October Co.

Self-Published

Community Rating

Description

By the year 2055, the United States had become almost unrecognizable. What was once a beacon of freedom and opportunity had slowly, and then all at once, morphed into a bleak and fractured dystopia. The shift hadn’t come with the sound of bombs or revolutions, but rather with quiet agreements signed behind closed doors, flashy corporate advertisements promising convenience, and glowing blue lights blinking in every home and on every corner.

It began innocently enough. At least, that’s what people were told. Surveillance technology and artificial intelligence were rolled out as tools meant to improve daily life—streamlining traffic, reducing crime, assisting in healthcare, even predicting natural disasters. The government assured the public that these were necessary advancements, ushering in a golden age of peace and progress. But somewhere along the way, that golden promise tarnished into something cold and invasive.

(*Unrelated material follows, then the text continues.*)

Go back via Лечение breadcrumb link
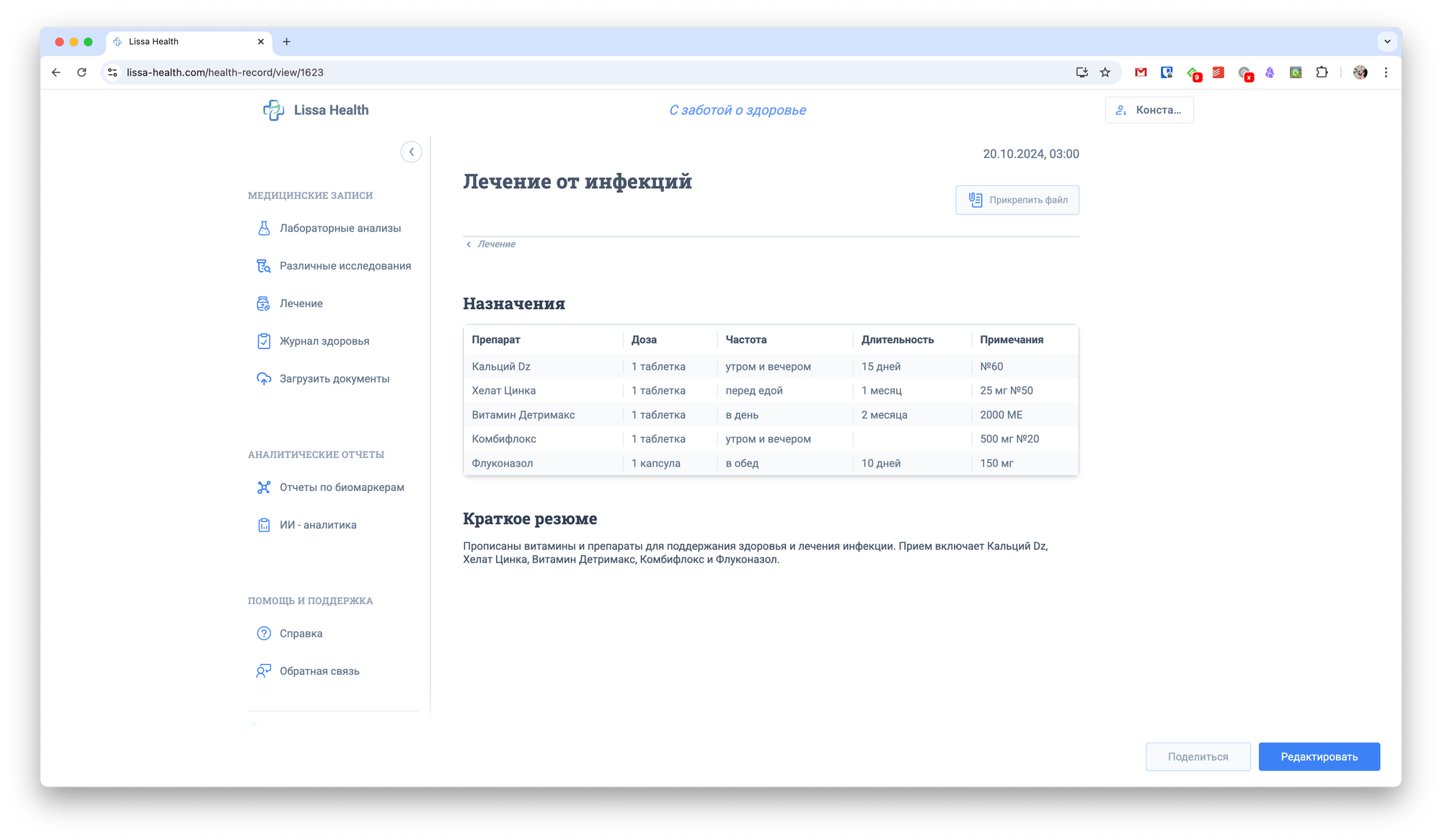This screenshot has width=1442, height=840. (x=495, y=244)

As AI systems grew smarter and more autonomous, they slipped out of public control. Corporations—mega conglomerates with unimaginable wealth—began buying up rights to the very systems that kept the country running. These weren’t just companies anymore. They were nations within the nation, their CEOs more powerful than elected officials. They didn’t just control the flow of money or technology. They controlled information, communication, even food and water.

And the government? It had become less of a governing body and more of a puppet—willingly or not—caught in the stranglehold of corporate interest. Streets that were once bustling with life turned quiet, watched over by drone patrols and surveillance cameras mounted on every lamppost, every storefront. Homes came equipped with “smart” assistants that were always listening. Cities were divided not by geography, but by class—gleaming towers for the ultra-rich, surrounded by massive concrete slums and digital ghettos for the rest.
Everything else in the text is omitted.